(Excerpt):
────

OS: Even with having to relocate to Summit, Used Kids has also remained an active institution in Columbus despite almost every other business mentioned in your book falling prey to urban development. What do you think keeps that store as such a special lynchpin? What does the store mean to you now personally?
BKK: I left the store in 2006/2007, so I have almost been away from it for as long as I worked there at this stage of my life. And everyone who worked there when I did have left, none of the original owners or staff works there any longer. I go in about three times a month and it is different, mainly because I am now buying records when I used to get them for free! I think bookstores and record stores offer a physical place to see and feel people and artifacts that touch and move us. These things are important, experiences should be varied and unique, this is what we lose by consolidation of one-stop shopping, Amazon may be convenient and cheap but it robs us of human interaction. I get some of this by going to my favorite bookstore—Two Dollar Radio HQ in Columbus, a few record stores and my favorite coffee shop.

────

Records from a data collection
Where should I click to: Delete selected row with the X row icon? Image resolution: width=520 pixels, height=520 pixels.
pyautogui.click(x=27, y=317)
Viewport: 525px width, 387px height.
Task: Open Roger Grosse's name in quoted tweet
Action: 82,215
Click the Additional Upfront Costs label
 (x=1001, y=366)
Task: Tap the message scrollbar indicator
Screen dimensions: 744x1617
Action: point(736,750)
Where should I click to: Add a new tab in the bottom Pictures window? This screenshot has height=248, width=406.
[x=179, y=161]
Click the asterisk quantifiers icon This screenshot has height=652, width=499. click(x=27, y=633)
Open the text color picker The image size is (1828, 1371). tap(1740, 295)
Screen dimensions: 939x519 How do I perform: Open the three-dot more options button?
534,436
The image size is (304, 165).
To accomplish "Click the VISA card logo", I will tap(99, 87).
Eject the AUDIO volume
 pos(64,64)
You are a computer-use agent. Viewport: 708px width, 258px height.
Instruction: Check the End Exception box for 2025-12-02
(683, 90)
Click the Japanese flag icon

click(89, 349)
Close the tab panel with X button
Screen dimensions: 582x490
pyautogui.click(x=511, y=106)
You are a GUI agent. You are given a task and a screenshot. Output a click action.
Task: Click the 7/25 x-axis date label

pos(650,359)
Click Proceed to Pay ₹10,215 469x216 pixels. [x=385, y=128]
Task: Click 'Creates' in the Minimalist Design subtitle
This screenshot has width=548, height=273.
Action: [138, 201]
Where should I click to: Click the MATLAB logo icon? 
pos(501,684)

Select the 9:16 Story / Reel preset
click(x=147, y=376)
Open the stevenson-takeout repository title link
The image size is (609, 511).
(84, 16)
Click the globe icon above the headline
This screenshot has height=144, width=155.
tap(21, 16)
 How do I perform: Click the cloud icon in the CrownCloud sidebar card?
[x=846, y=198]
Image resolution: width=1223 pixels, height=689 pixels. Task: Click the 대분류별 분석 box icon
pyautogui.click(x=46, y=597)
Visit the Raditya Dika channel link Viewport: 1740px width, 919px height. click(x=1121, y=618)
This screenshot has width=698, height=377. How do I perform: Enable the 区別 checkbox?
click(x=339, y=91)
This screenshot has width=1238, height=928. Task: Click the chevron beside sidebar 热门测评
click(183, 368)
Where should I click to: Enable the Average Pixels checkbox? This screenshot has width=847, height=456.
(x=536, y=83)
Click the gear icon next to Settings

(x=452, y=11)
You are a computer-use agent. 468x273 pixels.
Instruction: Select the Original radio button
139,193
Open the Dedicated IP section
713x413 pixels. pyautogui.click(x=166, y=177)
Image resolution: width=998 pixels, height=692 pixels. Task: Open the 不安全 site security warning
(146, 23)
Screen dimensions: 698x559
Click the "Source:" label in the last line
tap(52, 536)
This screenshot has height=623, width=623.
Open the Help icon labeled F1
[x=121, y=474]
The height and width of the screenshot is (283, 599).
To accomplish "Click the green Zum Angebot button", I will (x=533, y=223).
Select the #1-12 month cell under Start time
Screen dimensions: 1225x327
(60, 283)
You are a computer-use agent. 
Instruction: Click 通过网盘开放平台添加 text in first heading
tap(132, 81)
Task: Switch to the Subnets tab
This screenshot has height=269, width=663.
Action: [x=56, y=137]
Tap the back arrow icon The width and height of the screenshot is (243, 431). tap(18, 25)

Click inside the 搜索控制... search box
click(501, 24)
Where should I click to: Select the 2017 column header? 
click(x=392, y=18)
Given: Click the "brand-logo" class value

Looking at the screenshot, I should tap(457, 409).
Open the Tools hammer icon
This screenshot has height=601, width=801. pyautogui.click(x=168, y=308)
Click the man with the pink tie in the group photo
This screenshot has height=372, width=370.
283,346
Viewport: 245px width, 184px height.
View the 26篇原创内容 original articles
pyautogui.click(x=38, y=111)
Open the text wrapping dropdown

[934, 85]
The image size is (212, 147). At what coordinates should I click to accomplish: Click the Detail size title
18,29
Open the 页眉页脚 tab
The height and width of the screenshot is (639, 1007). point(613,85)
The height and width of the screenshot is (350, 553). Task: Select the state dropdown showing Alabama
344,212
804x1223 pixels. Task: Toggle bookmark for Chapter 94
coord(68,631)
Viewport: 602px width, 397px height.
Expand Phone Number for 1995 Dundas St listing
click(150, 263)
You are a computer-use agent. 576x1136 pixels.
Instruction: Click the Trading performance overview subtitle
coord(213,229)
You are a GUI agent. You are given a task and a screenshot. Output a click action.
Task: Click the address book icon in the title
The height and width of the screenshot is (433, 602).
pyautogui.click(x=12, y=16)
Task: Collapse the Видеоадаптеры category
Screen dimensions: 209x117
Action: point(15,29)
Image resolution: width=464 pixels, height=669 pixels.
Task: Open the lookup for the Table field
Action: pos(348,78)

────

(Assignment):
Decide whether each statement below agrees with the interview excerpt about Used Kids, and answer yes or no, quoting the words of the excerpt that decide it. 1. The speaker left the store in 2006/2007. 2. Some of the original owners still work at the store. 3. The speaker goes into the store about three times a month.

(Answer section):
1. Yes: "I left the store in 2006/2007"
2. No: "none of the original owners or staff works there any longer"
3. Yes: "I go in about three times a month"